OBJECTIVE>
Reproduce word for word the part of the blog post on being proactive versus reactive, starting with "Proactive vs Reactive" and going on through "what he wanted.".

DOCUMENT SEGMENT>
Tuesday, May 27, 2014

Proactive vs Reactive

As a kid I was confused by my Grandfather.  I was convinced that he was the wisest man I knew, (I still am).  I watched as someone would ask him a question and he would pause 5 to 10 seconds before he would answer.  In my child's mind I was wondering “what's wrong? Why does him take so long to answer?”  I could not reconcile his wisdom with how slow I thought he was.  I have come to realize as I have aged he was even smarter than I thought.  His focus in life was always proactive.  I never saw him react to something without processing the importance of what he wanted.  
I think we lose our way many times because we are lost in a reactive cycle.  Events or things happen and we lose the purpose or energy of our direction, we are caught up in the reaction.  

What is Reactive?

Being reactive means that you don't respond, react or address problems until they appear.  Being  “reactive” implies that you don’t have initiative. The events set the agenda. You respond to and react to events.  Each event taking you off balance as you try to scramble and respond.

DATA SECTION>
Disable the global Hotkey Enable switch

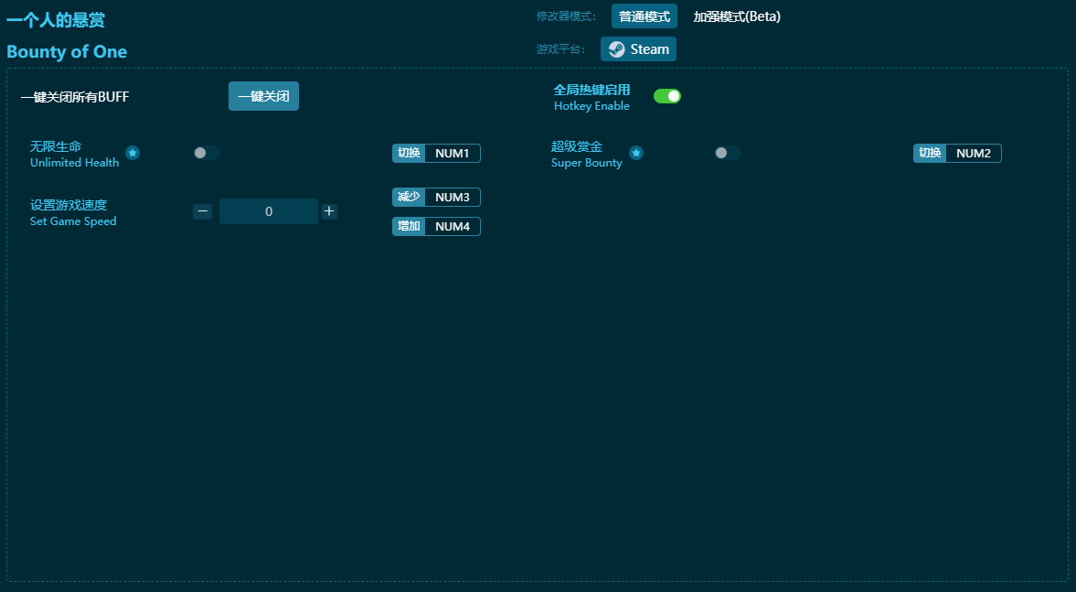tap(667, 96)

SOLUTION BELOW>
Proactive vs Reactive

As a kid I was confused by my Grandfather.  I was convinced that he was the wisest man I knew, (I still am).  I watched as someone would ask him a question and he would pause 5 to 10 seconds before he would answer.  In my child's mind I was wondering “what's wrong? Why does him take so long to answer?”  I could not reconcile his wisdom with how slow I thought he was.  I have come to realize as I have aged he was even smarter than I thought.  His focus in life was always proactive.  I never saw him react to something without processing the importance of what he wanted.